You are given an unsorted array of integers. Your task is to find the two largest elements in the array without sorting them. Return the two integers in the array of size two, the largest at index-0 and the second-largest at index-1.

/* Example */

Given- [1, 3, 2, 5, 4]
Expected output- [5, 4]

Solution:

We will iterate over each number of the given array. We will maintain two variables largest and secondLargest for the largest and the second-largest element seen so far. When we encounter a new number, we check if it is greater than largest, then the previous value of largest becomes secondLargest, and the new number becomes largest.

For example:-
let previously, largest = 10 secondLargest = 7
let the new number is 12 which is greater than largest. So updated values are:-
largest = 12 and secondLargest = 10

if it is greater than secondLargest (and smaller than largest), then the new number becomes secondLargest. We don’t need to change largest.

For example:-
let previously, largest = 10 secondLargest = 7
let the new number is 8 which is greater than secondLargest. So updated values are:-
largest = 10 and secondLargest = 8

/**
 * @param {number[]} nums
 * @return {number[]}
 */
function findTwoLargest(mat) {
    let largest = -Infinity
    let secondLargest = -Infinity
    
    for (const num of nums) {
        if (num > largest) {
            secondLargest = largest
            largest = num
        } else if (num > secondLargest) {
           secondLargest = num 
        }
    }
    
    return [largest, secondLargest]
}

Time complexity- O(n)
Space complexity- O(1)

You are given an integer n. Your task is to generate and return an array consisting of unique integers such that they all add up to 0. You can return any array that satisfies the property.

/* Example */

Given n = 5
expected output:- [1, 2, -3, 4, -4]

other possible answers:-
[0, 1, 2, -1, -2]
[-4, -3, 5, 2, 0] and many more...

Solution:

As we can see, there are many possible ways to generate the array. Some of these are:
Fill from left and right with additive identities (x and -x). For example-
for n = 5, [-1, -2, 0, 2, 1]
for n = 6, [-1, -2, -3, 3, 2, 1]

Fill n - 1 positive integers, and put minus of sum all those positive integer as nth integer. For example-
for n = 5, [1, 2, 3, 4, -10]
for n = 6, [1, 2, 3, 4, 5, -15]

The second solution seems easier. So we will code it.

/**
 * @param {number} n
 * @return {number[]}
 */
function generateArray(mat) {
    const result = new Array(n)
    let sum = 0
    
    for (let i = 0; i < n - 1; i++) {
        result[i] = i + 1
        sum += result[i]
    }
result[n - 1] = -sum
    return result
}

Time complexity- O(n)
Space complexity- O(1)

This question focuses on the developer's knowledge of loops.

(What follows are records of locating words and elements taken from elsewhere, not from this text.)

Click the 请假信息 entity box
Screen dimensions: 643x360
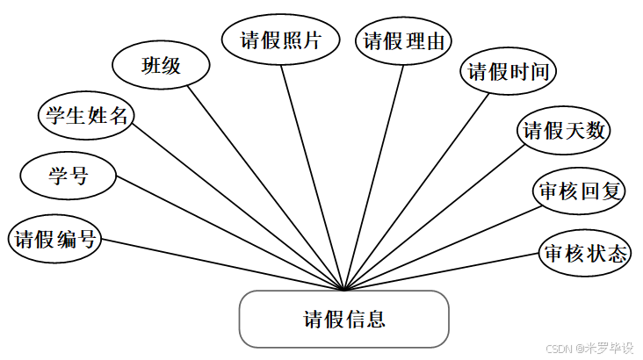[343, 319]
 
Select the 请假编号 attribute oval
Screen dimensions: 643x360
[54, 239]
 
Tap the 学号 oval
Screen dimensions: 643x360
[68, 175]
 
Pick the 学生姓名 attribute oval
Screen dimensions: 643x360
[86, 117]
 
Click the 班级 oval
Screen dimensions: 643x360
[162, 65]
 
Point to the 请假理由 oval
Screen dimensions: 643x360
[403, 41]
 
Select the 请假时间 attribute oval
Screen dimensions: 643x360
[509, 72]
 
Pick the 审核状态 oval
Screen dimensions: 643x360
[585, 254]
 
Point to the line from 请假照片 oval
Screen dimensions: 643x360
[312, 176]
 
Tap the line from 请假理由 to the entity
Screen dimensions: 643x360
[374, 176]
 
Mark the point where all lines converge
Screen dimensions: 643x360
[344, 290]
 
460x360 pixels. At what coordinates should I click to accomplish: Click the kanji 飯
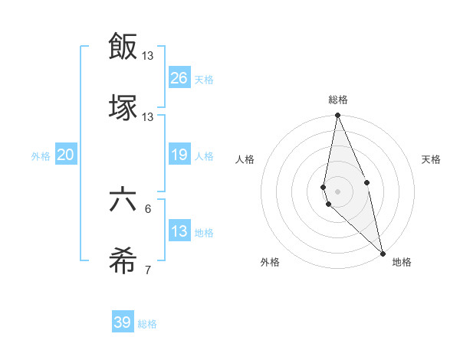click(123, 46)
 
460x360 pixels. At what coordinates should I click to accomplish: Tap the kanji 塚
click(123, 108)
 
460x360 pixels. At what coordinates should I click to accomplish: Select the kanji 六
click(123, 201)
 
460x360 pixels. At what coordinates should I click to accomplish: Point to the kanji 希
click(123, 263)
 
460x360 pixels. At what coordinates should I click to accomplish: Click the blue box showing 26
click(179, 77)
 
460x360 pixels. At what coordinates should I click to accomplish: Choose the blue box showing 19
click(179, 155)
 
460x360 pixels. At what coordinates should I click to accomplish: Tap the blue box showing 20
click(66, 155)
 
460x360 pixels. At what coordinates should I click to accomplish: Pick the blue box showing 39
click(123, 322)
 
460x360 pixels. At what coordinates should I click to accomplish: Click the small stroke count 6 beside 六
click(148, 208)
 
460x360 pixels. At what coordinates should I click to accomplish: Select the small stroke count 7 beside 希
click(148, 270)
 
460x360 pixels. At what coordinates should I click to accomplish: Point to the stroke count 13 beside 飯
click(148, 55)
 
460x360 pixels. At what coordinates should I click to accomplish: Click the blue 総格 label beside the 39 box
click(147, 324)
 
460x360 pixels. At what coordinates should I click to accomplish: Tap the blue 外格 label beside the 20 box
click(41, 156)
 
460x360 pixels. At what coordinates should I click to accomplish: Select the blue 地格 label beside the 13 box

You are given an array 'nums' and an integer 'target'. Your task is to find two integers in the array such that their sum is 'target'. You need to return their indices. It is guaranteed that exactly one solution exists.

/*Example*/

nums = [17, 15, 2, 9]			target = 24
expected output:- [1, 3]
explanation:- The sum of integers at indices at 1 and 3 is 24 (15 + 9).

nums = [7, 8, 5, 3, 1]		target = 4
expected output:- [3, 4]
explanation:- The sum of integers at indices at 3 and 4 is 4 (3 + 1).

Solution:

We will iterate over the array. We will maintain a map to store the number and their indices. The numbers will be the keys and their indices will be the values of the map.

Let curr be the current number. We will check if target - curr exists in the map, which means we have got our two required numbers and will return their indices.

If target - curr does not exist, we will save curr to the map.

/**
 * @param {number[]} nums
 * @param {number} target
 * @return {number[]}
 */
function findTwoSum(nums, target) {
    const map = new Map()
    
    for (let i = 0; i < nums.length; i++) {
        const curr = nums[i]
        const diff = target - curr
        
        if (map.has(diff)) {
            return [map.get(diff), i]
        }
        
        map.set(curr, i)
    }
}

Time complexity- O(n) where n is the number of elements of the array
Space complexity- O(n)

This interview question focuses on JavaScript methods.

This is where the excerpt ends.